╔══

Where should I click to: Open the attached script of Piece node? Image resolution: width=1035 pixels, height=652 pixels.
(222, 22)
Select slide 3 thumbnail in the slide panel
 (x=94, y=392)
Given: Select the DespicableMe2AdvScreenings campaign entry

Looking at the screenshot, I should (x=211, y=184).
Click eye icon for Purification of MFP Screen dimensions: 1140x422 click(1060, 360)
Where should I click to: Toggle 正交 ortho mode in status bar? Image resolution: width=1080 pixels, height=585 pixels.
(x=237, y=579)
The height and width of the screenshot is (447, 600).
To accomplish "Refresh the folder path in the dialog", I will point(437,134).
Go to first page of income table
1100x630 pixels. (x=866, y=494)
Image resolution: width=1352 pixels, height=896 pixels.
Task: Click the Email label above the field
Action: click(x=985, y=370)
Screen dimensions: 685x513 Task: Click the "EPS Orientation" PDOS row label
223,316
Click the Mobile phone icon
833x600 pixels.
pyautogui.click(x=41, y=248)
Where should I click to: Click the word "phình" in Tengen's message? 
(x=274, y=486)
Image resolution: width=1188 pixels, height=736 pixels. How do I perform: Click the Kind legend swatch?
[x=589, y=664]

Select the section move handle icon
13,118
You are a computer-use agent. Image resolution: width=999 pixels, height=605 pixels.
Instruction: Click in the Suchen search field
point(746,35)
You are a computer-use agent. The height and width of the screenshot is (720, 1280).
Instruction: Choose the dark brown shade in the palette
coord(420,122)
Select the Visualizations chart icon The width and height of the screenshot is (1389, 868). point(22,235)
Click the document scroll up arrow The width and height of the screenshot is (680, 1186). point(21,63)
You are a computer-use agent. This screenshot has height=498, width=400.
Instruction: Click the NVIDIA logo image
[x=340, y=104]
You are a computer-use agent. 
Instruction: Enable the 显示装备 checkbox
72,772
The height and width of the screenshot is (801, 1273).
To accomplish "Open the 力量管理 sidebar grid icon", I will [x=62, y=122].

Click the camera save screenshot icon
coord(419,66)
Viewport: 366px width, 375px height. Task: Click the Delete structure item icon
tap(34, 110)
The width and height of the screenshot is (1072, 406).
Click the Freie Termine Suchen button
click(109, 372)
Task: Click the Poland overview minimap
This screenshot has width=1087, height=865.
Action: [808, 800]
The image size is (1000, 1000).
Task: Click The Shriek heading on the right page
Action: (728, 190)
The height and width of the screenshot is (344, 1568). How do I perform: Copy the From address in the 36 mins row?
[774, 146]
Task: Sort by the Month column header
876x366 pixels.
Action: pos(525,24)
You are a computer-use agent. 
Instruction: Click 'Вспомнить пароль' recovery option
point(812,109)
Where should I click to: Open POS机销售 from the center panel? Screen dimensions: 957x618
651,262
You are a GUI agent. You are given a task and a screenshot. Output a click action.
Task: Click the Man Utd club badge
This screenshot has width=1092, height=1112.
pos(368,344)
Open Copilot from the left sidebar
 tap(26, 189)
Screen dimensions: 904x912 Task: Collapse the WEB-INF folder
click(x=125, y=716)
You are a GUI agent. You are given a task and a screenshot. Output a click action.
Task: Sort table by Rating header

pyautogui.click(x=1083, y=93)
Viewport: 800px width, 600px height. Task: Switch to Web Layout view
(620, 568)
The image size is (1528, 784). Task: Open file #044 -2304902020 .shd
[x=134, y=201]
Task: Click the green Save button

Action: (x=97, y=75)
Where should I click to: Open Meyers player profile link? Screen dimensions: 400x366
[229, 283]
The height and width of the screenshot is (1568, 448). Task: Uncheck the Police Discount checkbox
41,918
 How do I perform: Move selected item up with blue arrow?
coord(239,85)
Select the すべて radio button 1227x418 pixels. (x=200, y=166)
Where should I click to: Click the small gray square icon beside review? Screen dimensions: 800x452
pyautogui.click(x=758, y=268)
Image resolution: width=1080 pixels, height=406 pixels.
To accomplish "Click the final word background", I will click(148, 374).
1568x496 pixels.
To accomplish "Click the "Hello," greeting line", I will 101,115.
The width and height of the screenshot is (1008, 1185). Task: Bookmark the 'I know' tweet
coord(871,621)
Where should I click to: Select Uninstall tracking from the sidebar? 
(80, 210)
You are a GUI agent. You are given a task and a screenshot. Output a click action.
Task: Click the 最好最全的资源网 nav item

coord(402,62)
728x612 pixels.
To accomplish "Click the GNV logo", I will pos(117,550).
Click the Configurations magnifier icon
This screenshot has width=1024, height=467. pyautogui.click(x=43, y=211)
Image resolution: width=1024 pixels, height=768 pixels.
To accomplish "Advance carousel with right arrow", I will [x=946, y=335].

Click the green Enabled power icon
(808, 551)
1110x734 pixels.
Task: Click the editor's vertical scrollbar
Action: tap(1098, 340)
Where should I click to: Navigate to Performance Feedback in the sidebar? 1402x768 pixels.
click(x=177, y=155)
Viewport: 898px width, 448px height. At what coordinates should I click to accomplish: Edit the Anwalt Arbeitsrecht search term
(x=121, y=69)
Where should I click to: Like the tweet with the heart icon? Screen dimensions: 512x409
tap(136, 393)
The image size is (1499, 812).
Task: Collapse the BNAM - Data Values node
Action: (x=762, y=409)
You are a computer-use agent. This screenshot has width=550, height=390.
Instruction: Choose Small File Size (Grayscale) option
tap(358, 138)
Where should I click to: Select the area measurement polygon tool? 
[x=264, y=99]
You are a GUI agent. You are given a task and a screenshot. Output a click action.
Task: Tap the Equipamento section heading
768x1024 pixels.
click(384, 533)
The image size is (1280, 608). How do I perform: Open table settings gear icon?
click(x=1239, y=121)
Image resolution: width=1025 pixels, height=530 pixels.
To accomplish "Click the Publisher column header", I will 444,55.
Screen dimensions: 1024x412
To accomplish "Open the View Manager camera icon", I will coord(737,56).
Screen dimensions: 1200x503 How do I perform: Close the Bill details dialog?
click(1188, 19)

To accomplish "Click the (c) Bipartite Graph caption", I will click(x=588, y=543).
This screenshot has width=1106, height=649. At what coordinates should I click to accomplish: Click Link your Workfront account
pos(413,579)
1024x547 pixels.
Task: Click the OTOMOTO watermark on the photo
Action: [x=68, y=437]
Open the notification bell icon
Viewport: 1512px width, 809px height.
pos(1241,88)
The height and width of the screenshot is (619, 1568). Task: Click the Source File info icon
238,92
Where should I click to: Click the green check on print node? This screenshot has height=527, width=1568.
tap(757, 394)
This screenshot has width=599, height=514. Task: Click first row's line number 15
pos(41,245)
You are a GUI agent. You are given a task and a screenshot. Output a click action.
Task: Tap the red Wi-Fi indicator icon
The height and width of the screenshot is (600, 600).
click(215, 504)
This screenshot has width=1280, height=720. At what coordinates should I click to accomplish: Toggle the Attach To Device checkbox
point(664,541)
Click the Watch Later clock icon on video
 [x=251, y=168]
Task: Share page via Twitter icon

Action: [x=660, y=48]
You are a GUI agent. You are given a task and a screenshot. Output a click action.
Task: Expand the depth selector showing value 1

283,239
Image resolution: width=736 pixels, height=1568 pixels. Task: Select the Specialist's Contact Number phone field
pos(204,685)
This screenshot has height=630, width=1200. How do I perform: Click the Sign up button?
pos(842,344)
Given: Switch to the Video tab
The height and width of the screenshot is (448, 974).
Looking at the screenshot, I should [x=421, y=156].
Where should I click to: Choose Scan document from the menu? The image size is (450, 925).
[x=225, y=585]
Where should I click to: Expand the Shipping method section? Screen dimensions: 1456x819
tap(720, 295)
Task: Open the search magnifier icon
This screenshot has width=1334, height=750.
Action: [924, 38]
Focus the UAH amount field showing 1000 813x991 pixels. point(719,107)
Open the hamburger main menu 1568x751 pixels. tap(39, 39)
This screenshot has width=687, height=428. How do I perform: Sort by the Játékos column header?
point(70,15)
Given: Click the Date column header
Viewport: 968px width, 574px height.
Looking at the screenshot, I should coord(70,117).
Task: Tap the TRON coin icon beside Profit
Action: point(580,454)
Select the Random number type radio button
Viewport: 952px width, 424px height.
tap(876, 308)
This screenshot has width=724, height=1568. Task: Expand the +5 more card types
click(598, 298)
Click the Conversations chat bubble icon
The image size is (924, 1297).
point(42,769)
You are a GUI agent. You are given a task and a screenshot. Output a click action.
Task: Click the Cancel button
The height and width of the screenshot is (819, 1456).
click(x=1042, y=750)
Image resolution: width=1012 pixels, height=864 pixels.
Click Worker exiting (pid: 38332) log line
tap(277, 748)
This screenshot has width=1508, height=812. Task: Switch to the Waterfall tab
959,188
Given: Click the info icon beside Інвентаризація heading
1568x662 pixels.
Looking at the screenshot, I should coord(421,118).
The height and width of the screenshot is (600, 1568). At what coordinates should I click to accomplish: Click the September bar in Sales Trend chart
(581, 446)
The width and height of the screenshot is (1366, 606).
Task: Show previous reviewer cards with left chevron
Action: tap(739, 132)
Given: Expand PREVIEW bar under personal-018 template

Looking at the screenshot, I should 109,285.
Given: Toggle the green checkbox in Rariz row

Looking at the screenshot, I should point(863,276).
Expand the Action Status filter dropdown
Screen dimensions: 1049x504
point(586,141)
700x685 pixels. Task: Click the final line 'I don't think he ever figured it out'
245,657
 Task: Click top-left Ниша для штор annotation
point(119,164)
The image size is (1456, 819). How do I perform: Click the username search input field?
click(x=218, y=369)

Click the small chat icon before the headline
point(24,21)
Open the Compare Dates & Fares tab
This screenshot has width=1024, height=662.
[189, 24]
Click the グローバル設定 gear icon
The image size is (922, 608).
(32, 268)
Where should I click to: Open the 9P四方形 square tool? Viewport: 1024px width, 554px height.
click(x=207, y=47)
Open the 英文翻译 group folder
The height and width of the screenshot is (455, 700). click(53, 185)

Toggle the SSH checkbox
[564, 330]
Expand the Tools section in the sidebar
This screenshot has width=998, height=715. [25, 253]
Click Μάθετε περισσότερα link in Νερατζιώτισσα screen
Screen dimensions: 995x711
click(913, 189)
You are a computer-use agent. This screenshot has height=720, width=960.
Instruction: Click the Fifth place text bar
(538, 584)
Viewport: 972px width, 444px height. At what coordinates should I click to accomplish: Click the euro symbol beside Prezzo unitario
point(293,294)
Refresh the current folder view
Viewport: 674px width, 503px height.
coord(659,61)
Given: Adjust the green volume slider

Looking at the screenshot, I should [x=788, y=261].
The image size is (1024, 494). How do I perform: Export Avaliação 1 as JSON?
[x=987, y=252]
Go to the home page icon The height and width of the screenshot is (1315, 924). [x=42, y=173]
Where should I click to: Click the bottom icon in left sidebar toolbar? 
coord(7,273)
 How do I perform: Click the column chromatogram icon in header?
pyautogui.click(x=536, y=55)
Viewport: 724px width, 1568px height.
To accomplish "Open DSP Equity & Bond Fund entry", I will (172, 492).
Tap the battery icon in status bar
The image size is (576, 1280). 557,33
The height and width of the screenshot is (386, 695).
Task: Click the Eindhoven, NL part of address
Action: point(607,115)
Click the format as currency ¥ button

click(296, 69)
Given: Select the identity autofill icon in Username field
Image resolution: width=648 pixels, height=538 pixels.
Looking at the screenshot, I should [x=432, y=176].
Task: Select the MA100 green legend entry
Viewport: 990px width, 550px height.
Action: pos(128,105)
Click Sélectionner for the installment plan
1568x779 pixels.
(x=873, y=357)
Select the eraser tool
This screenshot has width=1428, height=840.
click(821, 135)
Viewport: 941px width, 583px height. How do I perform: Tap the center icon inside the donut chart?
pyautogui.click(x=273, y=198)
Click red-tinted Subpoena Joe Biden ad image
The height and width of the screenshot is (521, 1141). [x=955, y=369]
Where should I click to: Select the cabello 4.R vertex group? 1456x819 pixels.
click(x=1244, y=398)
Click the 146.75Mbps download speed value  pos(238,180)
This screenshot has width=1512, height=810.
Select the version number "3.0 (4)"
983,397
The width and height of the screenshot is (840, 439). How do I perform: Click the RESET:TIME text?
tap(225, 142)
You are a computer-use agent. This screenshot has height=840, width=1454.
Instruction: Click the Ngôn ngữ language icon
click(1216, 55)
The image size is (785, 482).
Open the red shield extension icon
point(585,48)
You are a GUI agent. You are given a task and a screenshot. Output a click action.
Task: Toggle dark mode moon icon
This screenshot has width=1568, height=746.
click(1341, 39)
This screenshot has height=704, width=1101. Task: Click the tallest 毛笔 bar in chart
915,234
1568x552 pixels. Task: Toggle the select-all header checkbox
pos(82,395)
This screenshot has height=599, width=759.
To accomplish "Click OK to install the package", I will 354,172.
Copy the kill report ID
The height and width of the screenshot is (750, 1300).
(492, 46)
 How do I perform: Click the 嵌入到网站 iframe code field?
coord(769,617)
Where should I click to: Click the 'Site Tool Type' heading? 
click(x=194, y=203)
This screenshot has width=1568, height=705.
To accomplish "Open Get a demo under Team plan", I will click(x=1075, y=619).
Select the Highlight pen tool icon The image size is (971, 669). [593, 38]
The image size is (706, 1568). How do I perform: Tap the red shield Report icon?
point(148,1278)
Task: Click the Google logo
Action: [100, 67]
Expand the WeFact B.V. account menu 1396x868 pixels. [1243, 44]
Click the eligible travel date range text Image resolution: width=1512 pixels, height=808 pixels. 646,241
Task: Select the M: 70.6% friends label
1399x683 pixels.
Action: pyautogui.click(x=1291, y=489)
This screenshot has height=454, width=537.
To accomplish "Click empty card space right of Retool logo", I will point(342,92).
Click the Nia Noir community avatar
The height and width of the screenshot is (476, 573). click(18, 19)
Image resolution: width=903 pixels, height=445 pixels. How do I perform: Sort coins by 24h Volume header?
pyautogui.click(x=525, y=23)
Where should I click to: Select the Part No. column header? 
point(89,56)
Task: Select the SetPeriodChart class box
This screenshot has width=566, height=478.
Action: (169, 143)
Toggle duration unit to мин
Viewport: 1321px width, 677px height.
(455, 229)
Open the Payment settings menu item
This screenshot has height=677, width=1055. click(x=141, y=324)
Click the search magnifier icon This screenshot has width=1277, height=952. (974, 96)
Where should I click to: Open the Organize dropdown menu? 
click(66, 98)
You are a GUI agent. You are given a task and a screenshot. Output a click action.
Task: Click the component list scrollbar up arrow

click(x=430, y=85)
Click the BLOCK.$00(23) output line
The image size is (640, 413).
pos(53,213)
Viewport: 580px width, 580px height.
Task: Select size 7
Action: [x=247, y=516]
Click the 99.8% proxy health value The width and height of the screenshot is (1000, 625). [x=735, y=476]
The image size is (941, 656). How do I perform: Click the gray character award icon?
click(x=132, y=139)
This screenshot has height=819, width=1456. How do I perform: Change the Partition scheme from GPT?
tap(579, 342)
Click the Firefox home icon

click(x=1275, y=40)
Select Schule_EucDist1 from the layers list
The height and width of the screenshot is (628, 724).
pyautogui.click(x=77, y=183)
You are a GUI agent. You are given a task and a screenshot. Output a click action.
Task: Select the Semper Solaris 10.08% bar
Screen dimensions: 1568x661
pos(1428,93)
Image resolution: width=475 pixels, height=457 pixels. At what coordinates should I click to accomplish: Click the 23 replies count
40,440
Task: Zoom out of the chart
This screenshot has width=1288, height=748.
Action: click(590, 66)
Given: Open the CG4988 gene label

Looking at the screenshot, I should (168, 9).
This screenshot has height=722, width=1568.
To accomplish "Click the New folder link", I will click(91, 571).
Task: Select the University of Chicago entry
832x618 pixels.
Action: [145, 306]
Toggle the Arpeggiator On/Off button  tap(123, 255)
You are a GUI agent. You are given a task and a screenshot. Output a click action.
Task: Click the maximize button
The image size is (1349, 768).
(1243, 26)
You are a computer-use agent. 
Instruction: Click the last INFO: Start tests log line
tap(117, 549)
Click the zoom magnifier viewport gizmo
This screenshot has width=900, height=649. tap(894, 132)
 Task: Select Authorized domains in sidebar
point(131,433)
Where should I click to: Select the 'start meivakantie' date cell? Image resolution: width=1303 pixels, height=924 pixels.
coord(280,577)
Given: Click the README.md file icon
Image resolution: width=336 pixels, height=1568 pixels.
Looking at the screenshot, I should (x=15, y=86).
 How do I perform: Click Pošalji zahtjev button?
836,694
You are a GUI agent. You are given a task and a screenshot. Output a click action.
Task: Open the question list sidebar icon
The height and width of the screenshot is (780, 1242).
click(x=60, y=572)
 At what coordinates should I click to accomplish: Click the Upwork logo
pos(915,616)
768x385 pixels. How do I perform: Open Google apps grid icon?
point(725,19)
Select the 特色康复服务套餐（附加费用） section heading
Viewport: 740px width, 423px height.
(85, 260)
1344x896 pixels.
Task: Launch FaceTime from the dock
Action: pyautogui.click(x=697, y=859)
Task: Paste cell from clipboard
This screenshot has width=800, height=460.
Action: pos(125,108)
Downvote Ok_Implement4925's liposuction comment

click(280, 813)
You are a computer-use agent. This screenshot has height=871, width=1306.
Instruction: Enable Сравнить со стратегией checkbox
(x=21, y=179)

╚══

** What you need to do **
Beginning with the opening line above, retype the records exactly through the line with "The height and width of the screenshot is (447, 600).", both ends included.

** Exercise solution **
Where should I click to: Open the attached script of Piece node? Image resolution: width=1035 pixels, height=652 pixels.
(222, 22)
Select slide 3 thumbnail in the slide panel
 (x=94, y=392)
Given: Select the DespicableMe2AdvScreenings campaign entry

Looking at the screenshot, I should (x=211, y=184).
Click eye icon for Purification of MFP Screen dimensions: 1140x422 click(1060, 360)
Where should I click to: Toggle 正交 ortho mode in status bar? Image resolution: width=1080 pixels, height=585 pixels.
(x=237, y=579)
The height and width of the screenshot is (447, 600).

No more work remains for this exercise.